Fastai v2 transforms / pipeline / data blocks

I actually don’t call directly these methods. It is just to debug my dataloader which works only when I pass after_batch=[TupleTransform(IntToFloatTensor(as_item=False))]

@sgugger I created a minimal example to explain better my difficulty.

# 2 items with 2 tensors each
items = (TensorImage(1),TensorImage(2)), (TensorImage(3),TensorImage(4))

# create a dataset
dsrc = Datasets(items, tfms=[[None], [lambda x:TensorCategory(0)]])

# create a dataloader
dls = dsrc.dataloaders(bs=1)])

The first issue is this returns tensors instead of TensorImage as internally retain_type is used only to preserve tuple type (not type of tuple contents).

This is solved with the following “hack”:

class myTuple(Tuple):
    def __new__(cls, x=None, *rest):
        x = TensorImage(x[0]), TensorImage(x[1])
        return super().__new__(cls, x)
    
class keepType(Transform):
    def encodes(self, x): return myTuple(x)

Then I can use my Transform to preserve the correct types.

# use myTransform to retain tuple content type
dsrc = Datasets(items, tfms=[[keepType], [lambda x:TensorCategory(0)]])

# create a dataloader
dls = dsrc.dataloaders(bs=1, after_batch=[TupleTransform(IntToFloatTensor(as_item=False))])

My main confusion is on the second issue and the fact that I have to do TupleTransform(IntToFloatTensor(as_item=False)) to make the transform work.

Here is an alternative method. I can add a method for myTuple

@IntToFloatTensor
def encodes(self, o:myTuple):
    return [self.encodes(t) for t in o]

Both methods work but both look very “hacky” to me so I’m concerned they would become unsupported.

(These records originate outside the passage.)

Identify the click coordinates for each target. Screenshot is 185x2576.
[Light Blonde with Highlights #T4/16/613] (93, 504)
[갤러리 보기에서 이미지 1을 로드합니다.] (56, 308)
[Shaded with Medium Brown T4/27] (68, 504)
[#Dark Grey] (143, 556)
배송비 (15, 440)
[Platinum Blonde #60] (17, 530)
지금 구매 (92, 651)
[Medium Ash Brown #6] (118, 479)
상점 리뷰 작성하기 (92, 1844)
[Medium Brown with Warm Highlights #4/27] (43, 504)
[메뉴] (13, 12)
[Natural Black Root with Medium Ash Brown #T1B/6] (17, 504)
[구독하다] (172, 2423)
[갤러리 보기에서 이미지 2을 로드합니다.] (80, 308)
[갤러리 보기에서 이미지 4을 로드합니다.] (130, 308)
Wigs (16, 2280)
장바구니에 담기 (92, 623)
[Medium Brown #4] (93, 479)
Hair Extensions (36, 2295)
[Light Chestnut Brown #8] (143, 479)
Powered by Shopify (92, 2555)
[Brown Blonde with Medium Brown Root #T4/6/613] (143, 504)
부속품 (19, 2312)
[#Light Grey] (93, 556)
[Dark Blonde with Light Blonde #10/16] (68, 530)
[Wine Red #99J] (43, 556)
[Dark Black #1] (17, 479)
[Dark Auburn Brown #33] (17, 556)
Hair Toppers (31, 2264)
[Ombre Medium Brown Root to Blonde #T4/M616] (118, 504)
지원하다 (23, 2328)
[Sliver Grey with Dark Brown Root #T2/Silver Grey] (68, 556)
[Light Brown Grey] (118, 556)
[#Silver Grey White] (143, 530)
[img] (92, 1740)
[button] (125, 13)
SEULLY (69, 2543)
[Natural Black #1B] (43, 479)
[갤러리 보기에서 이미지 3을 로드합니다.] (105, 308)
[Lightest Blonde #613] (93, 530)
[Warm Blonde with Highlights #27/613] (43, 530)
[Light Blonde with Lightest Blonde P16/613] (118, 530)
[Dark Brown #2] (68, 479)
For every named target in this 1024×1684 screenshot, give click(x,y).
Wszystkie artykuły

The first one look cleaner but I don’t understand why I have to use both TupleTransform and as_item=False

Yes, the latter is way too much magic: if you want your transform to work at the tuple level, it will preserve the type at the tuple level, not inside the tuple.

I’ll look at why you need both when I have some time. You should not (note that as_item is probably superceded by the Pipeline setup methods, so you might need force_as_item)

1 Like

If we already have the training/validate data split into separate DataFrames … how do we load it using the Datasets/DataBlock API?

For example:

train_df = pd.read_csv(LM_PATH/'train.csv', low_memory=False)
valid_df = pd.read_csv(LM_PATH/'test.csv', low_memory=False)

tfms = [attrgetter(*corpus_cols), Tokenizer.from_df(corpus_cols), Numericalize()]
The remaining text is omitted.